To me, this postseason can either be best explained, or is most confusing, when considering Grant Williams and Dorian Finney-Smith, two role playing wings on the two most volatile teams in the playoffs. Williams has shot 25% from three in this postseason, but was a 41% shooter in the regular season and with steady improvement each year finds himself at a career 37% from three. He also had 27 points in an improbable Game 7 that saw Boston topple the reigning champion Bucks in the second round. He’s not the Rashard Lewis type, proto three and D wing that his two star teammates have developed into the platonic ideals of. He’s 6’6 and stocky, a wing/post tweener who does a lot of garbage work for the Celtics and some nights the ball swings to him and some nights it doesn’t. He’s expanding our idea of what a guy with his skillset is and what he can be.
My point is that I think on a lot of teams we never get to see what a player like Grant Williams is capable of. What the Celtics have unlocked in Williams, Horford, Smart, White, and Pritchard is an offense that should look familiar to the Warriors, that relies on movement and rhythm, and when it’s working it sings and it’s like fucking Kabbalah or something.
So how to apply this? The Celtics had a pretty similar roster last season that Brad Stevens could do little with. I’d argue the Celtic’s stellar rookie coach has quite a lot to do with it, another disciple of the great Gregg Popovich, like the coach he’s facing in these Finals. Both coaches are also genius level defensive minds, but perhaps a system offensive coach who could preach that kind of movement and life and energy would be a start.

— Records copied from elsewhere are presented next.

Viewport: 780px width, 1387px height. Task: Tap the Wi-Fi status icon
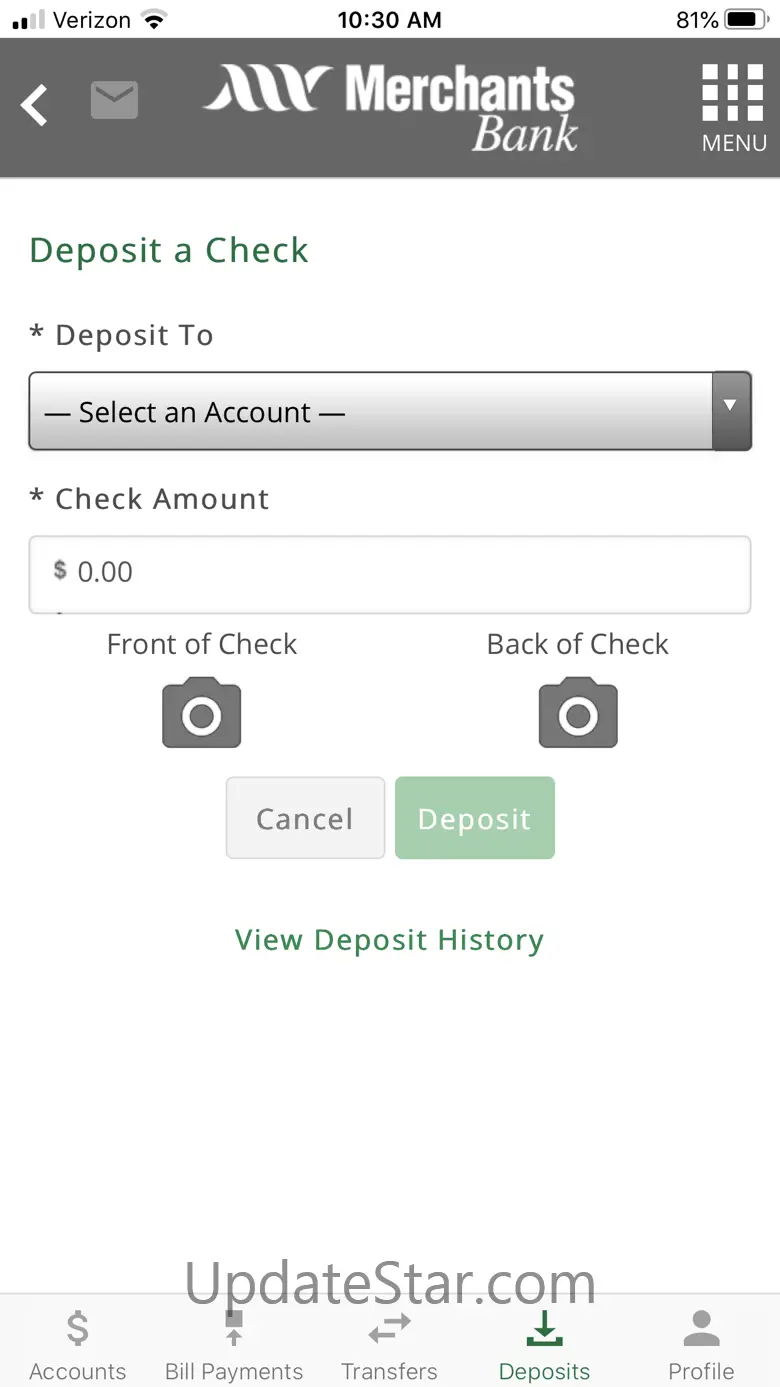click(154, 19)
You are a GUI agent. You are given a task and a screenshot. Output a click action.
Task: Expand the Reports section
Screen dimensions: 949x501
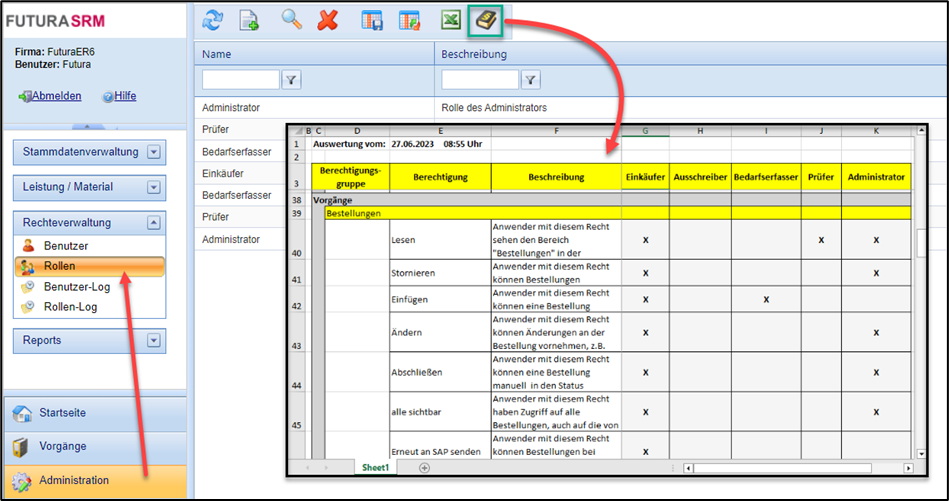154,341
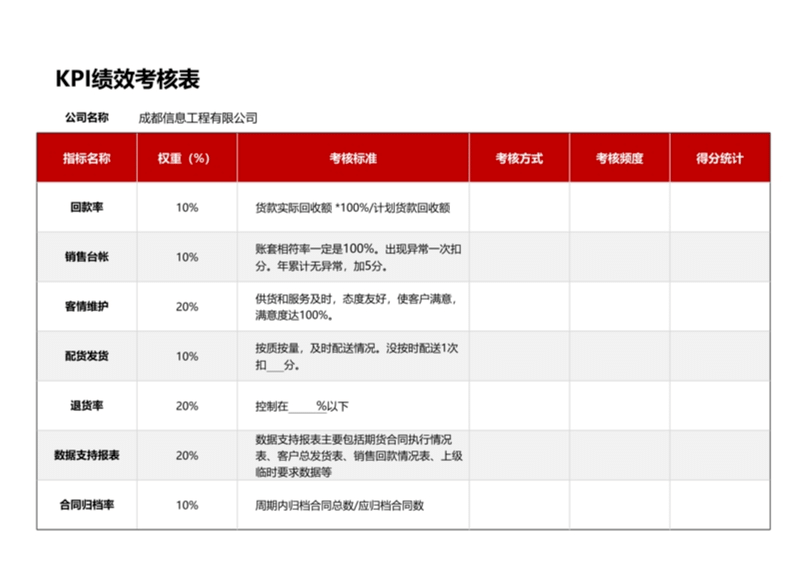Click the 权重（%） column header

[x=187, y=158]

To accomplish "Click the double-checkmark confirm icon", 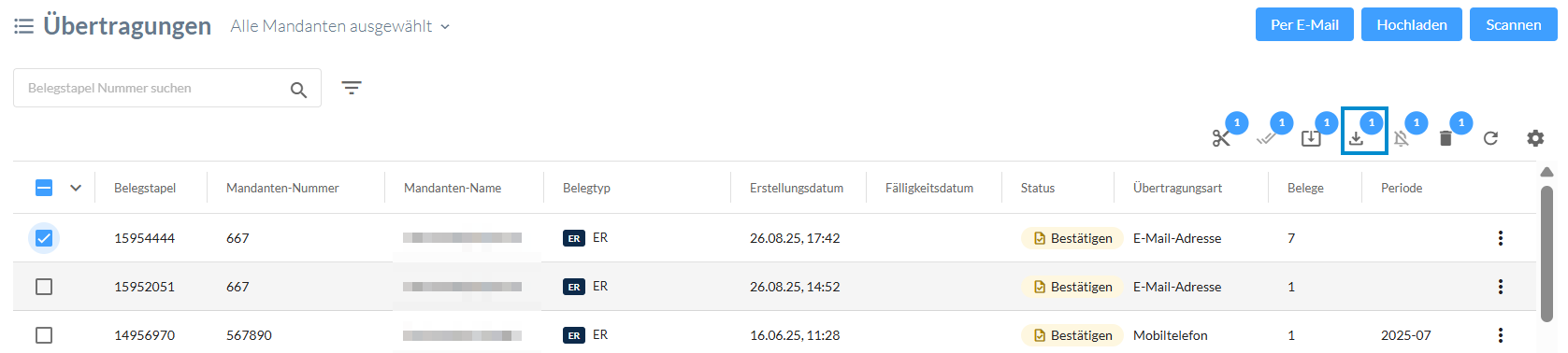I will (x=1266, y=138).
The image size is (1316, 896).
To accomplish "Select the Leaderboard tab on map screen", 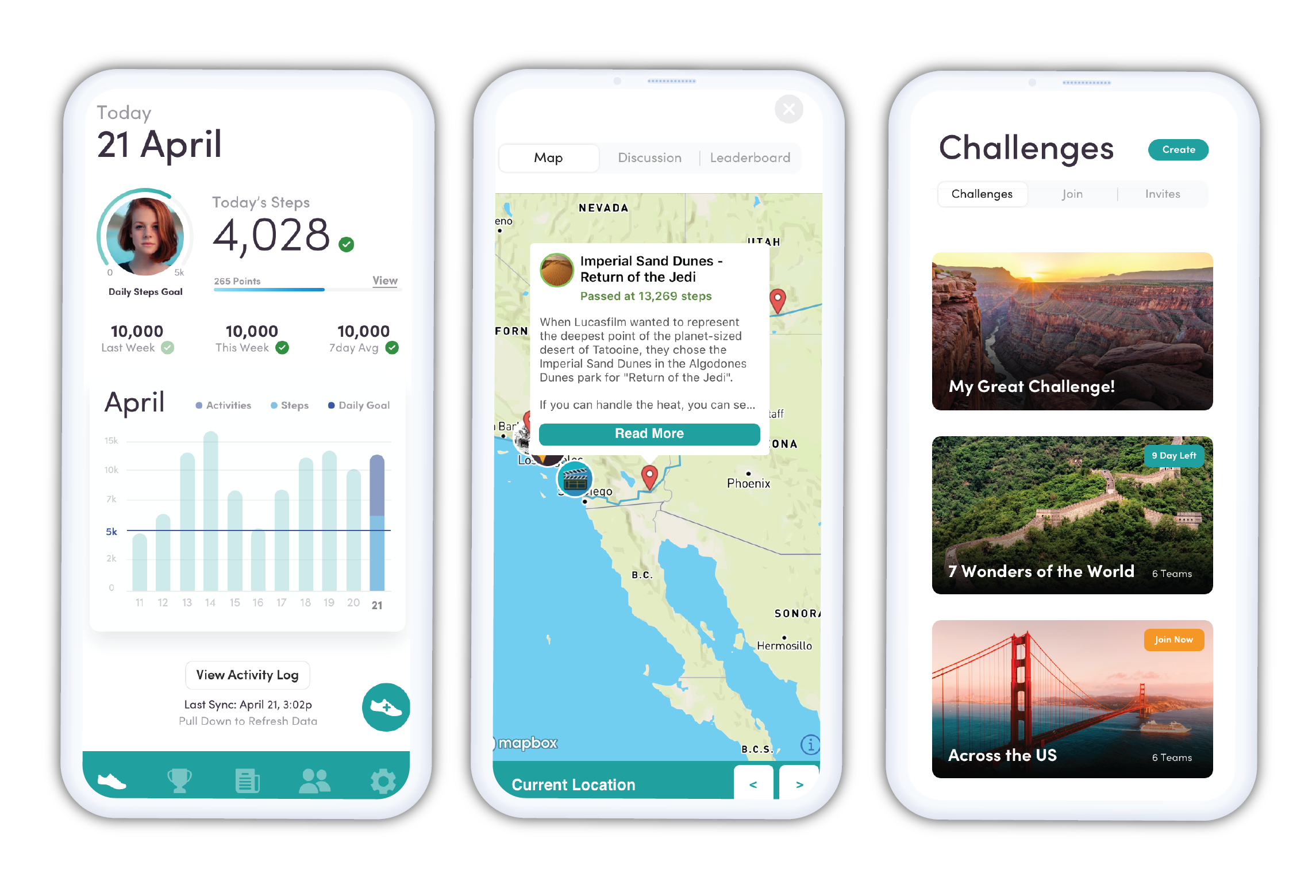I will tap(751, 157).
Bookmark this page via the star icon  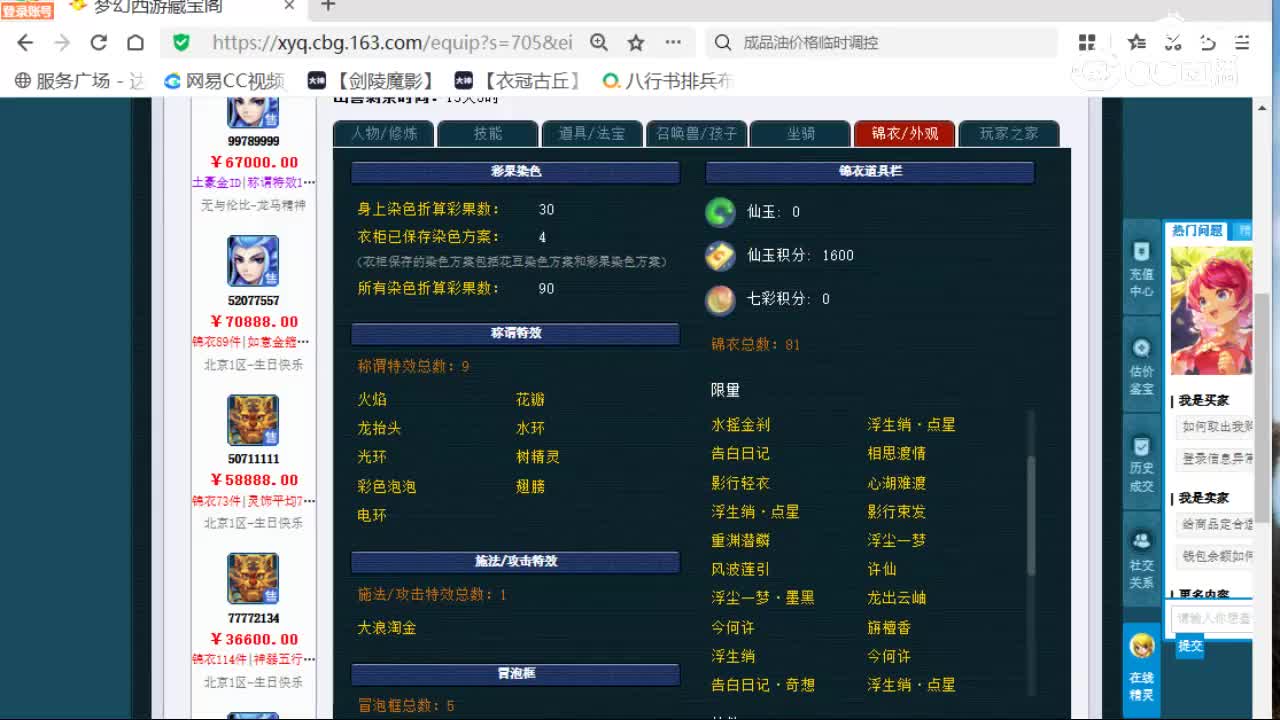click(x=635, y=43)
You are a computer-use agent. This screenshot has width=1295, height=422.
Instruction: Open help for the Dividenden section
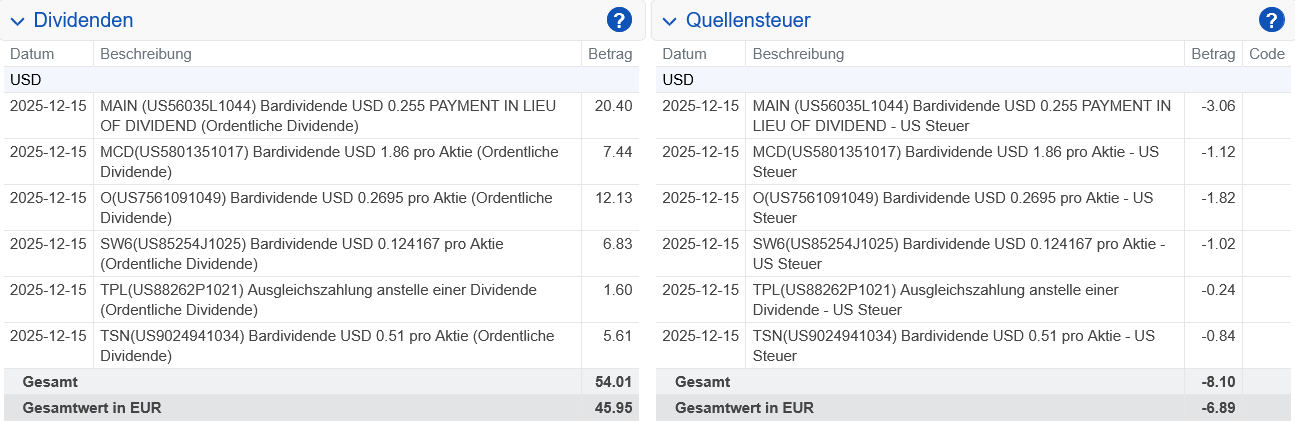(620, 20)
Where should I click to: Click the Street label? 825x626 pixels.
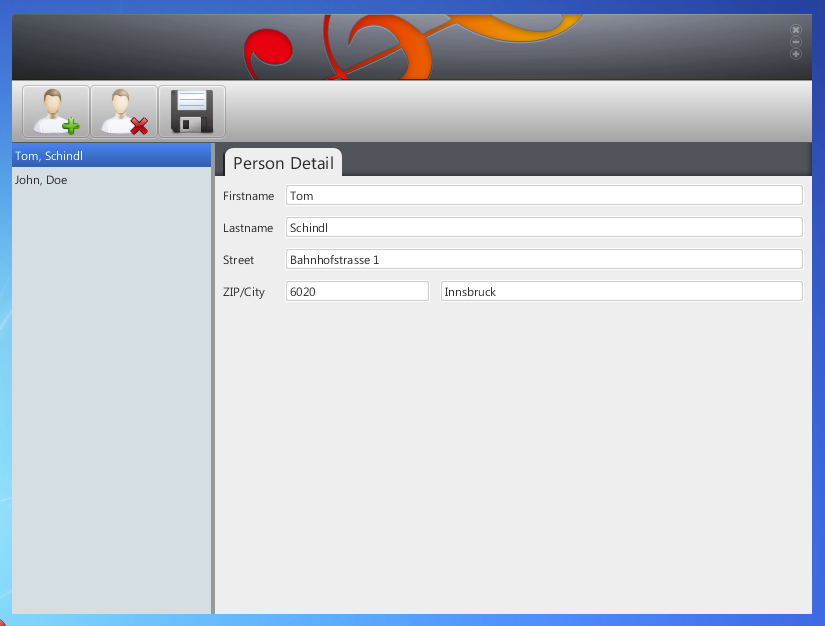238,260
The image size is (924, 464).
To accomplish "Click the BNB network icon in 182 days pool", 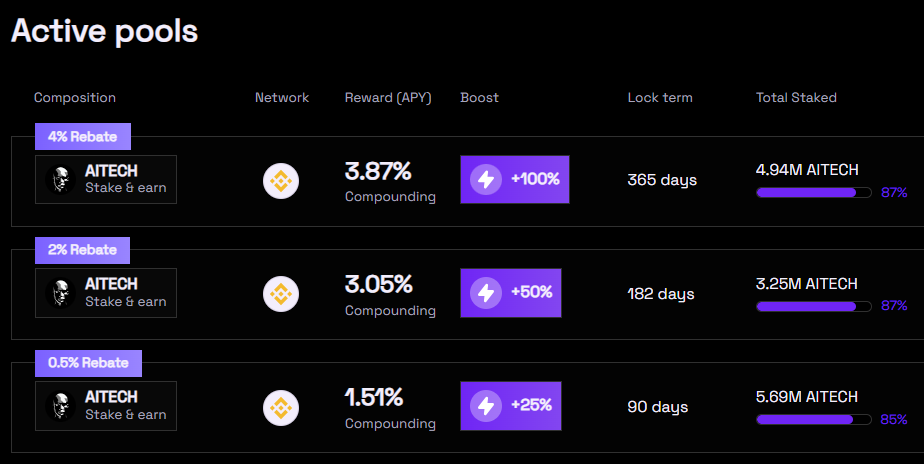I will point(280,294).
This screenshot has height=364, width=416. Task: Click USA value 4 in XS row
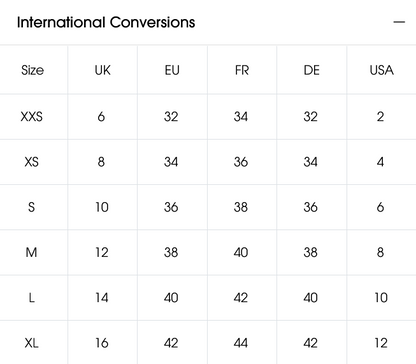pyautogui.click(x=380, y=162)
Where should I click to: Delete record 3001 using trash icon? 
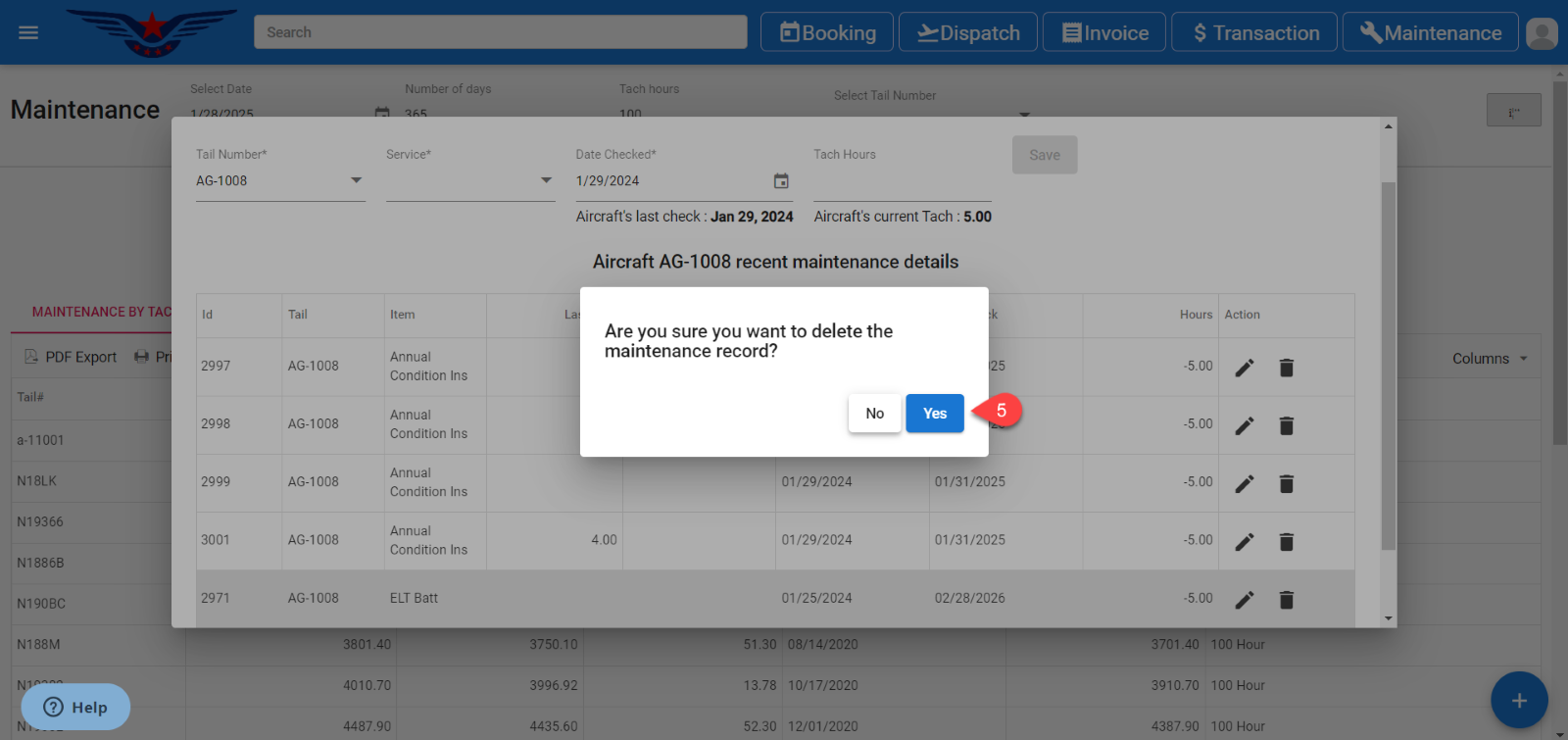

In terms of team building, I think of a guy like Reggie Bullock, who I was fine with letting go in the last offseason after he was “exposed” against the Hawks for not being able to put the ball on the floor. But what we saw this year in Dallas is properly utilized, Bully could’ve been our own Grant Williams. He shot 41% from three last year for the Knicks and was an extremely capable defender (his percentage dipped to 36% this year in Dallas even as his estimation and value around the league grew). Much like the issues with Robert Williams, the problems appears to have been user error. If Bully is in a system that doesn’t demand more than he can offer, if he’s simply locking down on D and floating around the perimeter dropping daggers, maybe he’s still a Knick and the team isn’t dreaming of scenarios to fleece the Kings out of the fourth pick.
Loading comments...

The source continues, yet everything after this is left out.